Identification of novel BRCA founder mutations in Middle Eastern breast cancer patients using capture and Sanger sequencing analysis

Abstract

Ethnic differences of breast cancer genomics have prompted us to investigate the spectra of BRCA1 and BRCA2 mutations in different populations. The prevalence and effect of BRCA 1 and BRCA 2 mutations in Middle Eastern population is not fully explored.
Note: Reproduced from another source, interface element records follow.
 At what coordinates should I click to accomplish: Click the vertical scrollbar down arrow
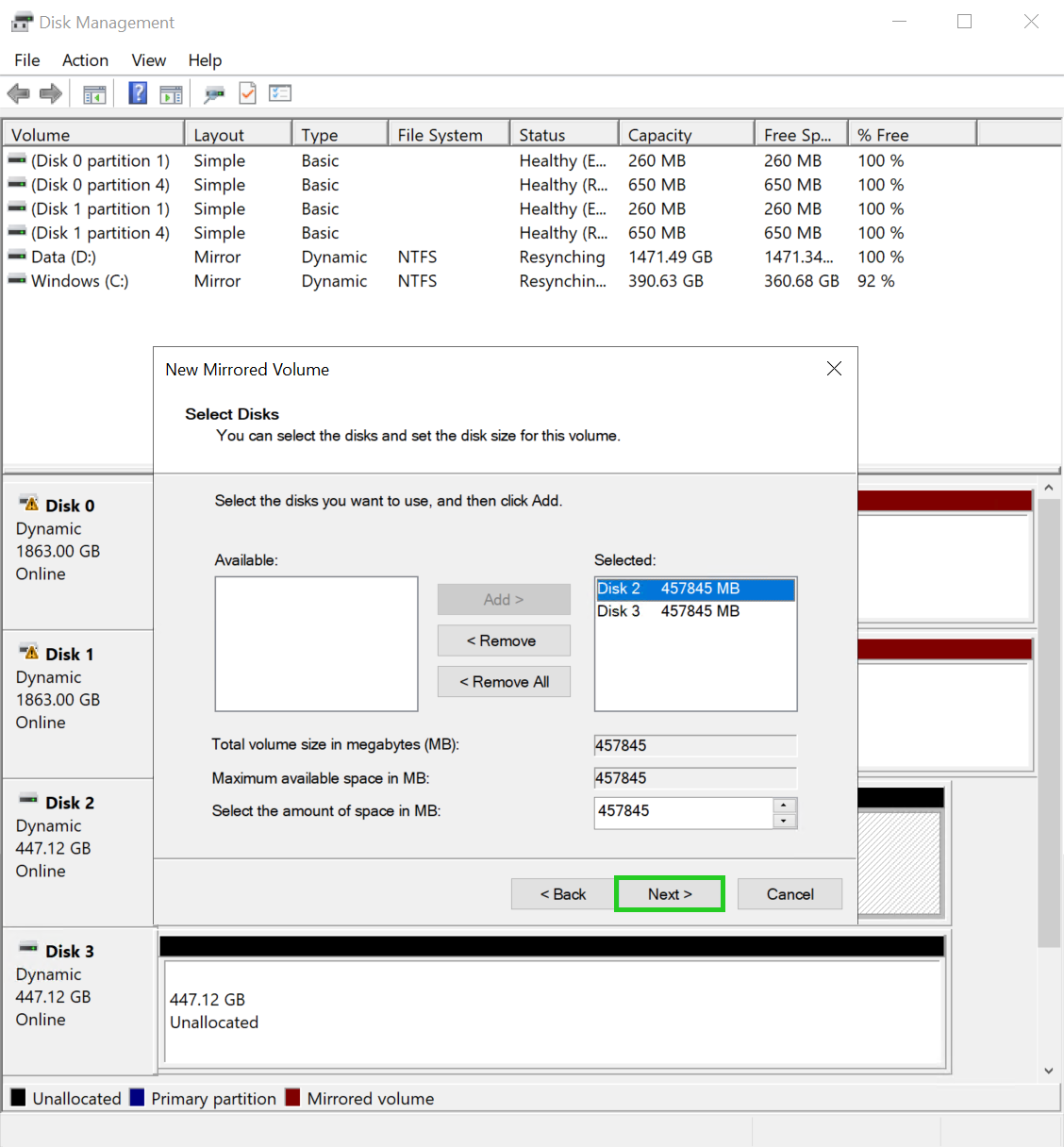[1048, 1071]
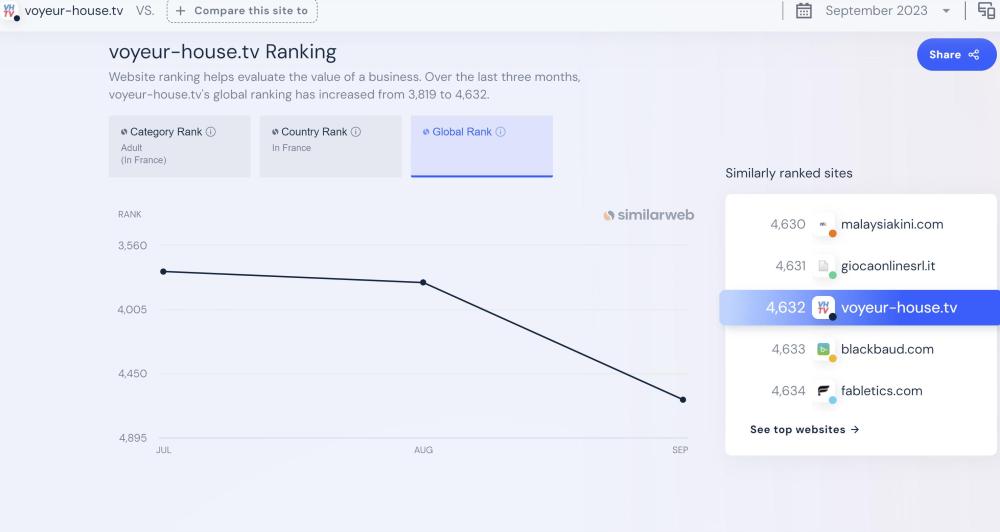Click the device view icon in the top-right corner
Viewport: 1000px width, 532px height.
986,11
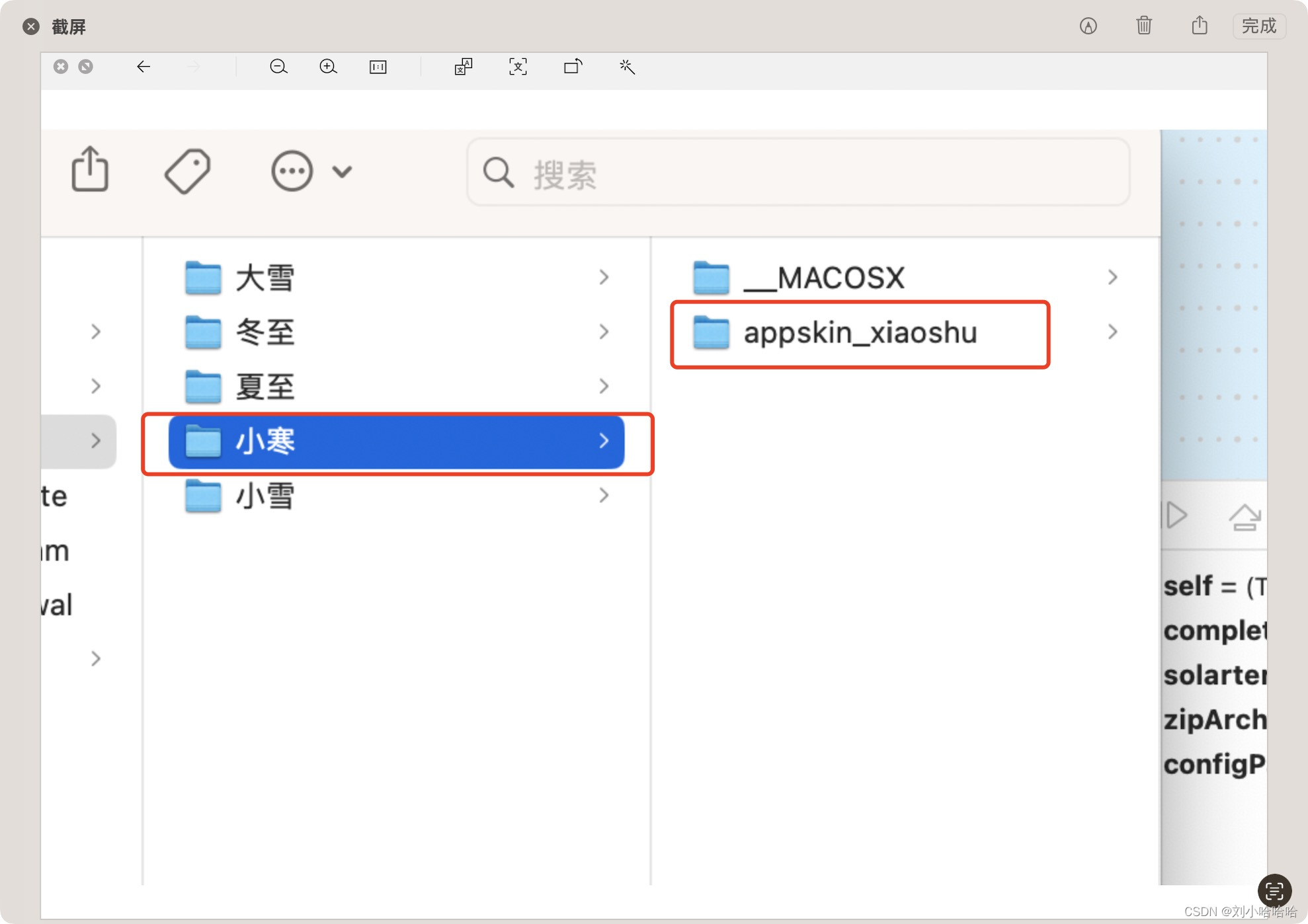Click the rotate image icon
Screen dimensions: 1308x924
tap(573, 67)
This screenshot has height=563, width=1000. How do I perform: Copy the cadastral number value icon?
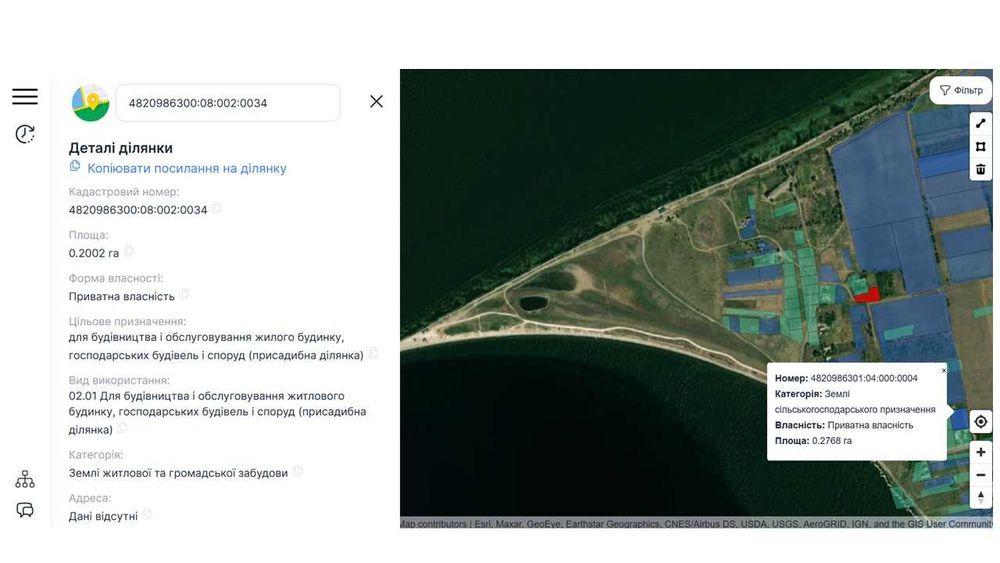coord(217,208)
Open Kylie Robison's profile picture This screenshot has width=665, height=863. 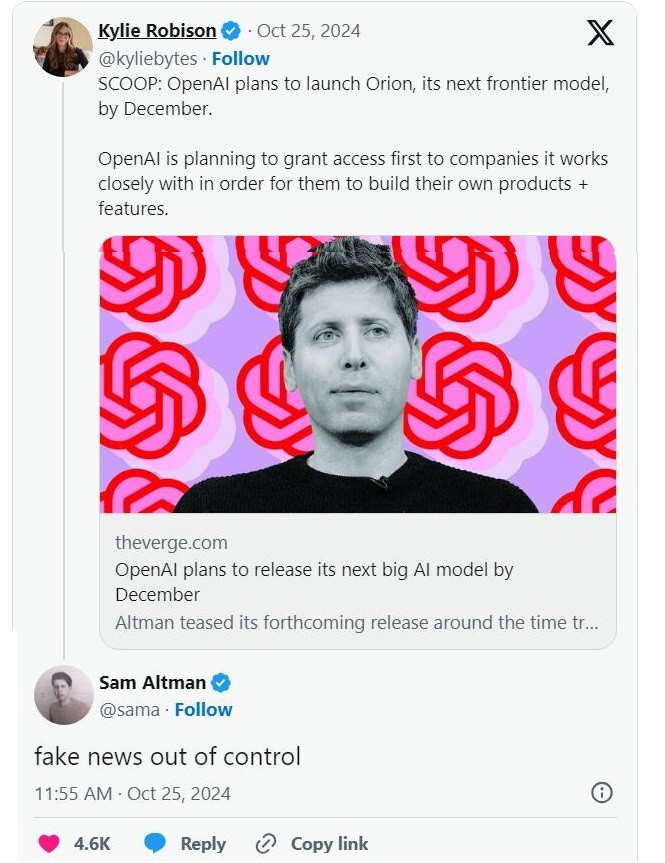coord(63,46)
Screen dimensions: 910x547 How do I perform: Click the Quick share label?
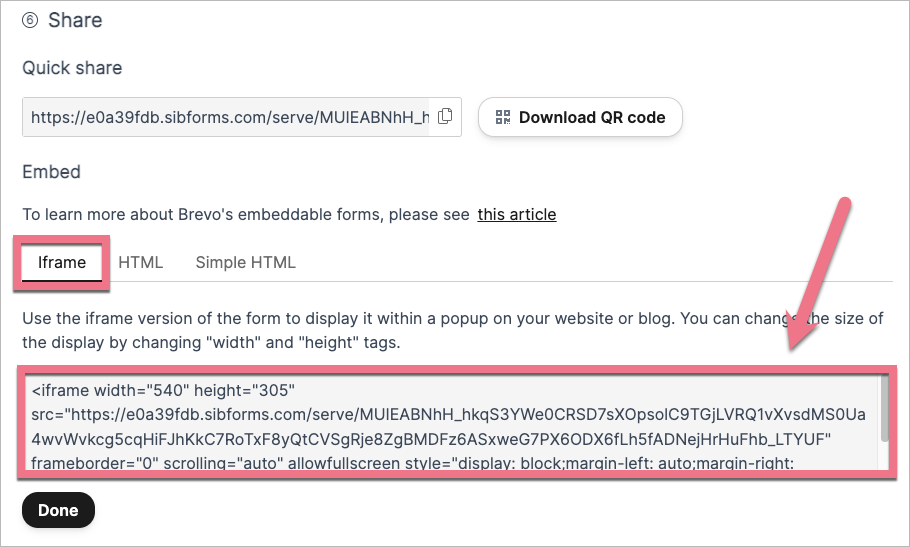72,69
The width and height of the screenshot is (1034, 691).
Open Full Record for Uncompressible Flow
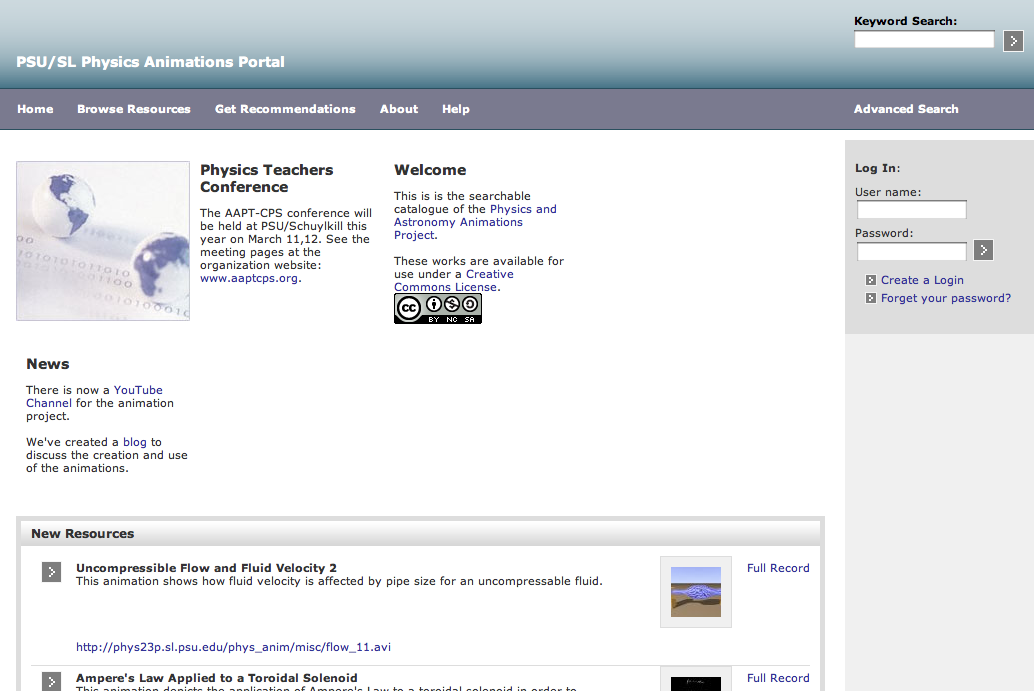tap(778, 568)
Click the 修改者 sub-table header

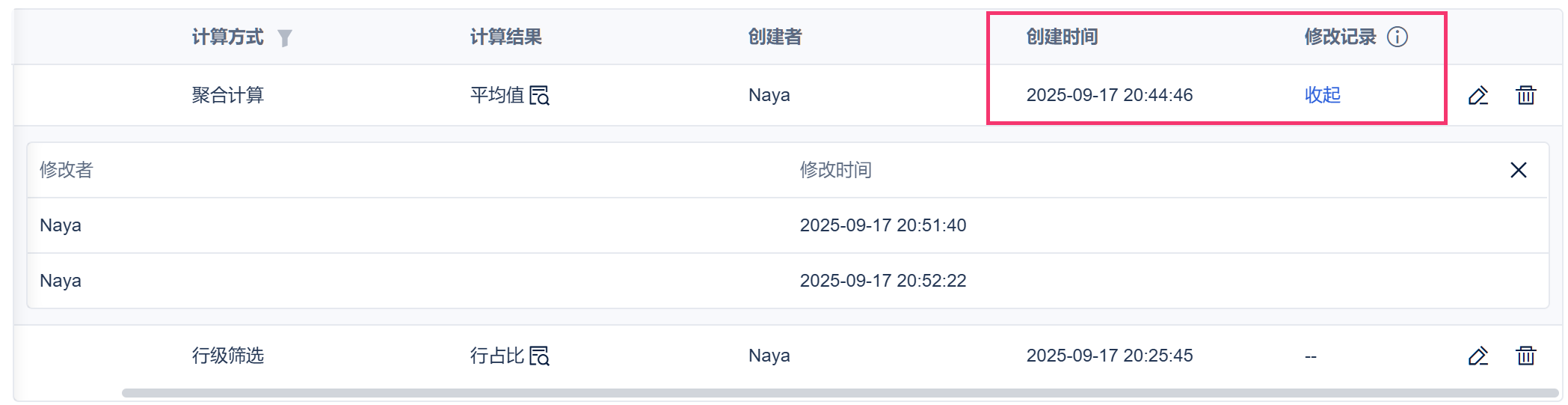(x=66, y=170)
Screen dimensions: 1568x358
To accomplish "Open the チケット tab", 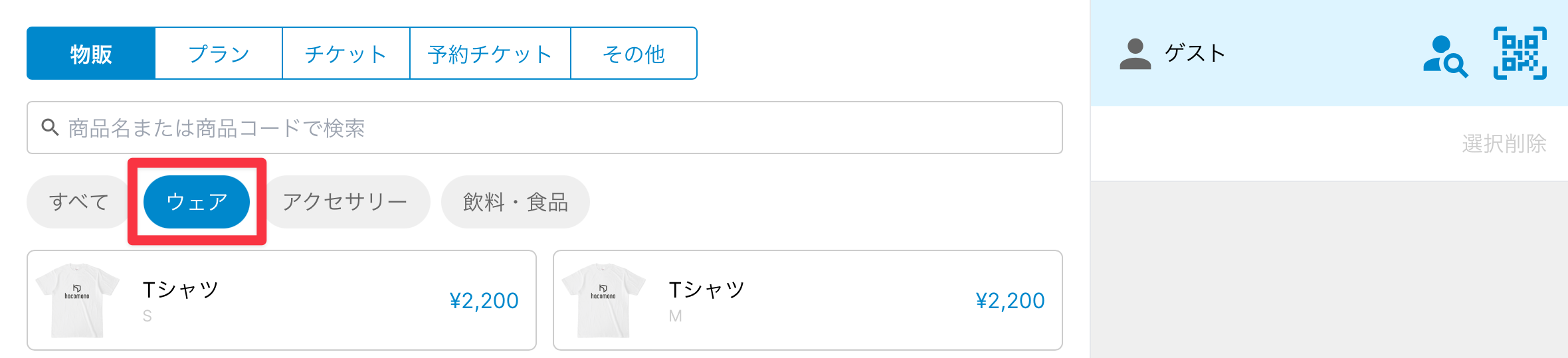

To characterize the prevalence of BRCA mutations in Middle Eastern breast cancer patients, BRCA mutation screening was performed in 818 unselected breast cancer patients using Capture and/or Sanger sequencing. 19 short tandem repeat (STR) markers were used for founder mutation analysis. In our study, nine different types of deleterious mutation were identified in 28 (3.4%) cases, 25 (89.3%) cases in BRCA 1 and 3 (10.7%) cases in BRCA 2. Seven recurrent mutations identified accounted for 92.9% (26/28) of all the mutant cases. Haplotype analysis was performed to confirm c.1140 dupG and c.4136-4137delCT mutations as novel putative founder mutation, accounting for 46.4% (13/28) of all BRCA mutant cases and 1.6% (13/818) of all the breast cancer cases, respectively. Moreover, BRCA 1 mutation was significantly associated with BRCA 1 protein expression loss (p = 0.0005). Our finding revealed that a substantial number of BRCA mutations were identified in clinically high risk breast cancer from Middle East region. Identification of the mutation spectrum, prevalence and founder effect in Middle Eastern population facilitates genetic counseling, risk assessment and development of cost-effective screening strategy.